We know what restaurants are good (and some that are not so good), and we talk about which ones we'll visit in what order we'll visit them during our last days on the trail. Lamayuru is our favourite, an inexpensive Indian restaurant that's always full, just as often with locals as with gringos, a sure sign of success. The sebzi mandi (vegetable market) is also popular, and we wander from vendor to vendor trying to see who has the firmest apples, which pears look the ripest, who's willing to give us three bananas for 10 rupees, instead of the standard 5 rupees a piece. I've discovered that we're pushovers when it comes to bargaining; it's not often we get the local price.
On one of our "town days" we discovered a little snack shop down a side alley off the main bazaar where they serve the best puri bhaji in town (a chewy, deep fried bread that comes with various different dipping sauces. It comes out of the kitchen on a round tray puffed up with steam, hot from the fryer, and is very impressive looking. Luckily, it tastes just as good, and I usually rub the extra grease on my dry, scratchy legs, since no napkins are provided.) and it's always a lunch stop. The last time we were there we had to wait for a seat, and watched as a yong shepherd drove his mixed flock of goats and sheep through the busy marketplace. The villagers selling vegetables along the side of the road made sure to shoo them away, but other than that, no one seemed to notice.

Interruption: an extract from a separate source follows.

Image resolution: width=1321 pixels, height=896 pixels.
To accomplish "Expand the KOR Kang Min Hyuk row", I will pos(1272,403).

There's a used book store in town, run by a friendly Sikh who buys back his own sales at half the price. It's a brilliant strategy, and his shop is always packed with gringos, trying to find their next good read. It's rare to find such a good selection of good books, and his store contrasts quite dramatically with the shop down the street. It's run by a cultured-looking Indian who speaks very good English, but has an arrogant manner that makes me want to tear a page out of every one of the new books that line his shelves. He sits behind his counter in his black velvet jacket, a young woman fawning on his arm from slightly below and behind him. A couple of weeks back, Abby asked to look at a book that was behind the counter, which required taking it out of its protective wrapping. He first asked her if there was any chance of her buying it before handing it over to her and staring down at her while she tried to thumb through it. I don't think he gets a whole lot of repeat customers.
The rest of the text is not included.